HB90 was approved 73-1 and sent to the Senate.

Its sponsor, Rep. Ray Ward, R-Bountiful, a physician, originally proposed to mandate that insurance companies develop such opiate policies. Now, it merely suggests that they do — but they must report to the state if they have adopted them or not.



Rep. Stewart Barlow, R-Fruit Heights, a physician and surgeon, earlier argued that Ward's original bill might take the decisions on prescribing drugs largely out of the hands of doctors, and give them to insurance companies.

The compromise was supported by all groups, Ward said, but moves more slowly than he had hoped toward reducing overdoses.

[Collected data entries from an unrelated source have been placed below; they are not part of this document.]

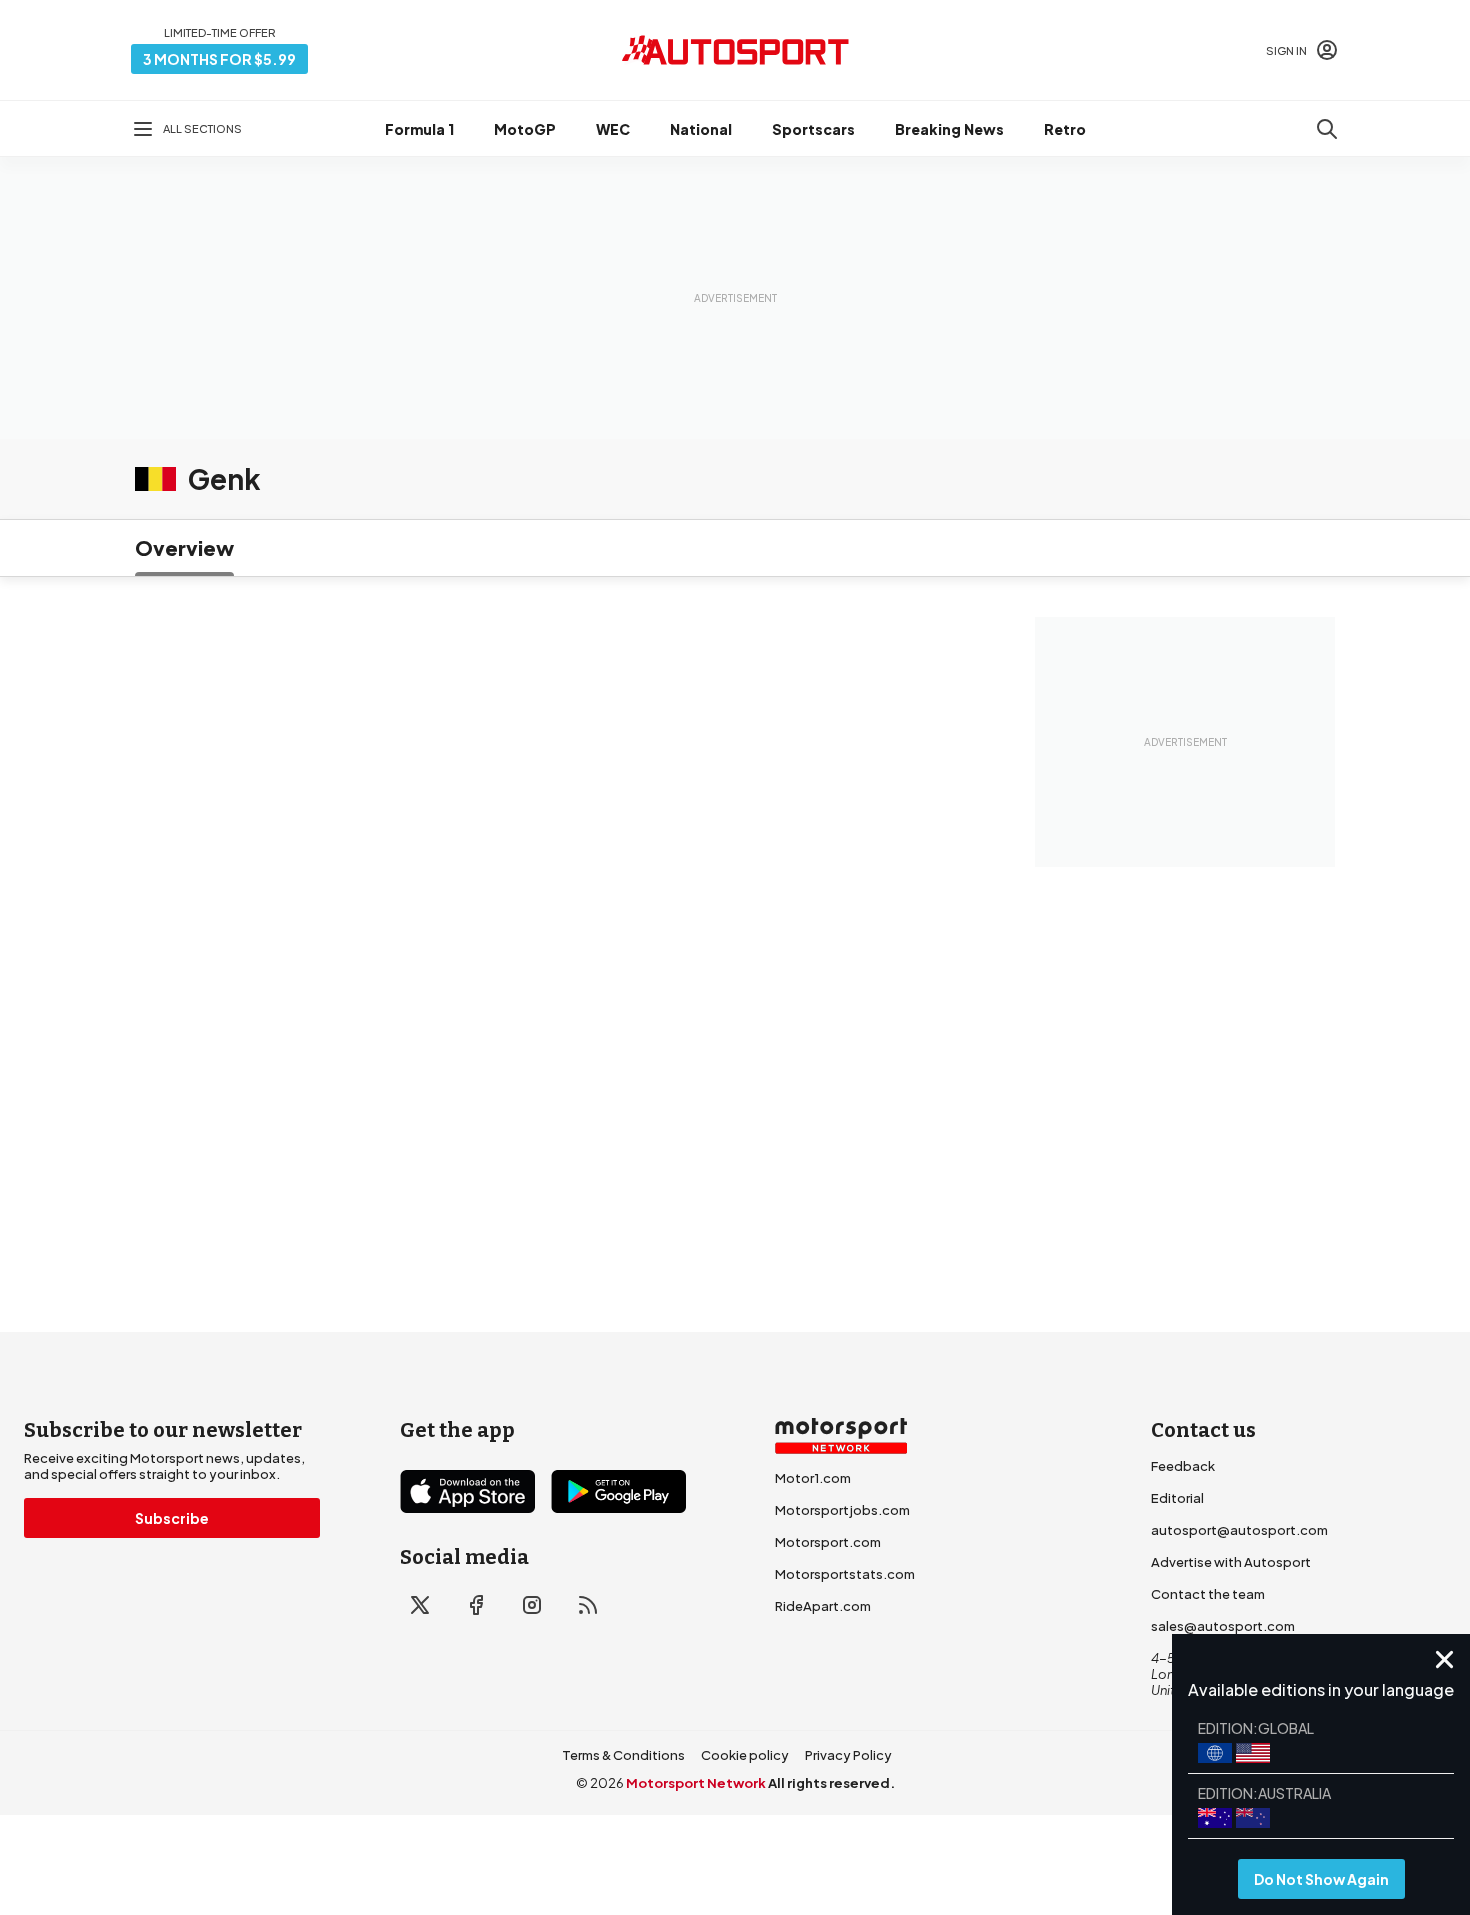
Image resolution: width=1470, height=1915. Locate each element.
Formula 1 (419, 129)
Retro (1065, 129)
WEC (613, 129)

Rep. Mike Noel, R-Kanab, told the House even more steps are needed. He said a young family friend died last week from an overdose. He had been prescribed drugs even though he was a known addict and drug abuser. He said better policies about what may be prescribed and when could help.

Ward told the House earlier, "The United States is in the midst of an opioid epidemic. Utah has the fourth highest opiate overdose death rate in the country…. We need to grab as many different levers as we can to change our habits."

Ward has said his bill includes some of the more clear-cut proposals being considered by the U.S. Centers for Disease Control to reduce opioid addiction and overdoses.

It urges insurance companies to adopt policies in five areas:

• Non-narcotic treatments of chronic pain.

• Treatment of people who are addicted.

• Prescribing opioids at the same time as some sedatives that increase the chance of addiction.

• Prescribing high-dose opioids by primary care providers, or doctors who provide regular day-to-day health care.

• Avoiding the inadvertent transition of short-term opioids for injuries into long-term opioid dependence.